We provide and generate datasets in formats like CSV, XML, JSON and TMX (Translation Memory eXchange) using https://github.com/tldr-pages/tldr-translation-pairs-gen tool. And can be found under its latest release. These artifacts are also available with the below sources:

  • OPUS tldr-pages Dataset (TMX format)

    • OPUS is a public dataset of translated resources on the web.
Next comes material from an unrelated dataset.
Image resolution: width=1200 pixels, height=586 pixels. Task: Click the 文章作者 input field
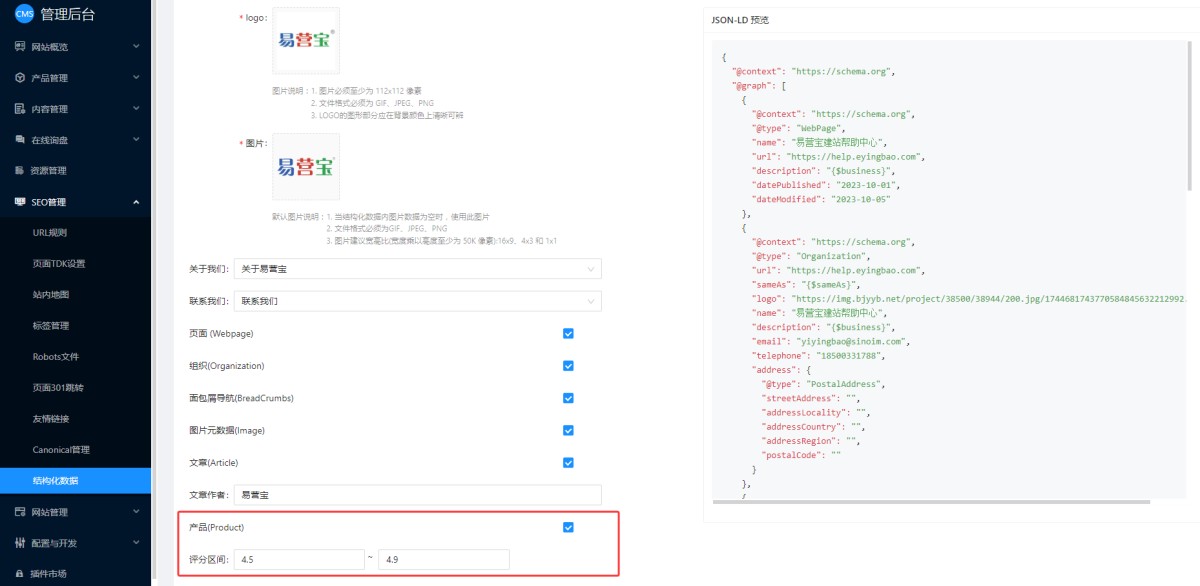[417, 495]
All translations are derived from freely available and openly licensed sources, so the translations themselves are safe to use with minimal restrictions.
    • These datasets are helpful for a variety of applications such as research and machine learning.
    • A notable project that uses the OPUS corpora is LibreTranslate (which is powered by argos-translate).
  • Kaggle Translation Pairs Dataset (CSV format)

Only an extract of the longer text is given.